Yesterday began at 4:28 a.m. for me. Unfortunately, after almost two weeks of doing pretty well getting to sleep every night, yesterday didn't end until 4 a.m. this morning for me. That means that with kid wake ups and whatnot, I got all of about 2.5 hours of sleep. And now I have to do 10 hours by myself with all three kids in the house today. Here's how that will happen:
1) I am giving them and myself a lot of slack today. If that materializes in pajamas all day or "one more" show on PBS, then so be it. It is cold outside and I am part-zombie today. Slack is necessary to forgive myself my crazies of not sleeping well and to understand that the things my children do today that I find less than favorable are not personal attacks on me or a reflection of who I am as a parent. Harrison was up between 3 and 4, too, for unknown reasons; apparently Raegan took her pajamas off after Ben put her down, forever before falling asleep, and then slept in just a diaper (and now has a runny nose); Lincoln was up at 3:30 to nurse. We are ALL tired today and each one of us needs slack (you have no idea how many times I am having to hit the delete button to correct the mistakes my tiredness is making as I type, even).

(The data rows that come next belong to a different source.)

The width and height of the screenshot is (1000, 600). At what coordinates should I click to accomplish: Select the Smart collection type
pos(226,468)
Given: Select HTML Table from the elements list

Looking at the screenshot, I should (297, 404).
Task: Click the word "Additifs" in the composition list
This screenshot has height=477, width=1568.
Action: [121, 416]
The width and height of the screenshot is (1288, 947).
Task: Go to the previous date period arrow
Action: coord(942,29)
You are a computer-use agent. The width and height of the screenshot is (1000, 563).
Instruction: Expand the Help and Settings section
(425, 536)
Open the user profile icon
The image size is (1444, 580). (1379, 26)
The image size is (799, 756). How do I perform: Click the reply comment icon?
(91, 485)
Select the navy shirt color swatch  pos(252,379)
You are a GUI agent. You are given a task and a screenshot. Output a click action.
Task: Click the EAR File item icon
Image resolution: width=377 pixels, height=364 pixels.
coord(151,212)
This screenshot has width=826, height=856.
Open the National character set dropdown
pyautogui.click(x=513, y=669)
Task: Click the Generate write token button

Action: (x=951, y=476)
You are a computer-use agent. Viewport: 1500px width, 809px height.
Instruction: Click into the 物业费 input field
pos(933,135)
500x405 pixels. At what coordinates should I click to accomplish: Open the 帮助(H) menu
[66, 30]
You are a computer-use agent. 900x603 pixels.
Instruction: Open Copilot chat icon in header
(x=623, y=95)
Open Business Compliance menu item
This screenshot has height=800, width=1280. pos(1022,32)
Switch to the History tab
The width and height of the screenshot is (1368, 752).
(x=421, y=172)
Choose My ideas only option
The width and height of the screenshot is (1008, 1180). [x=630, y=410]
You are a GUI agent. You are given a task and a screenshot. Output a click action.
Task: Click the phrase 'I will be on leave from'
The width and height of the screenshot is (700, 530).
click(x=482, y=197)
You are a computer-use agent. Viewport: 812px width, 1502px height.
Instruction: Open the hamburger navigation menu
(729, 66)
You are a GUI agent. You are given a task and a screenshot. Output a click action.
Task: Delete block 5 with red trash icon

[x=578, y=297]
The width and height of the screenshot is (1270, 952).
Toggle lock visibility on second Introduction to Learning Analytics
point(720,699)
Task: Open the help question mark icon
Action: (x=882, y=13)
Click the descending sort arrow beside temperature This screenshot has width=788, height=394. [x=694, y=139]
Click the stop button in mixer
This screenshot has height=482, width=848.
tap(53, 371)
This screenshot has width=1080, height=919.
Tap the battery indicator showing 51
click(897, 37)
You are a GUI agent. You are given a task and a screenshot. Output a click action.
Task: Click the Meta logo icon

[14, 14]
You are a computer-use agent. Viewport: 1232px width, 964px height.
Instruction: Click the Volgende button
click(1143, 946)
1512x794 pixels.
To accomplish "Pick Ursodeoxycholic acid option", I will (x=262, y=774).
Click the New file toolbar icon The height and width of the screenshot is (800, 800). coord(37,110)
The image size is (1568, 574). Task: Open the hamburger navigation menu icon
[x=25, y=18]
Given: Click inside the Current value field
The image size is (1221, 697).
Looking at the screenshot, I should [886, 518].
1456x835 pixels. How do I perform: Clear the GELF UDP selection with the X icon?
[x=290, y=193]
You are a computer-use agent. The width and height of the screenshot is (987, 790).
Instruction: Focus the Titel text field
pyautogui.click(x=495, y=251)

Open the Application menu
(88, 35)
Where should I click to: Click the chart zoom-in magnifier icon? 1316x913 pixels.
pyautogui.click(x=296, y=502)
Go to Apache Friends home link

2) Love. That's what I can give my kids today. Not a bunch of spectacular SuperMom moments - just love. And I can do the same for myself. Every time I see my super dark circles in the mirror, I can choose to love myself instead of criticize. Maybe that is SuperMom after all.
3) I will watch this a million times. Or at least think of it and remember that they love me, imperfections and all.
Afternoon Update: Yep, a lot of screen time, two cups of decaf coffee, some kick-ass Melissa and Doug stickers, and some good tunes have gotten us this far. Still two hours to go until Ben is home (hopefully) and then maybe all of my super sleepies (and one slightly sicky) can get some rest tonight, me included.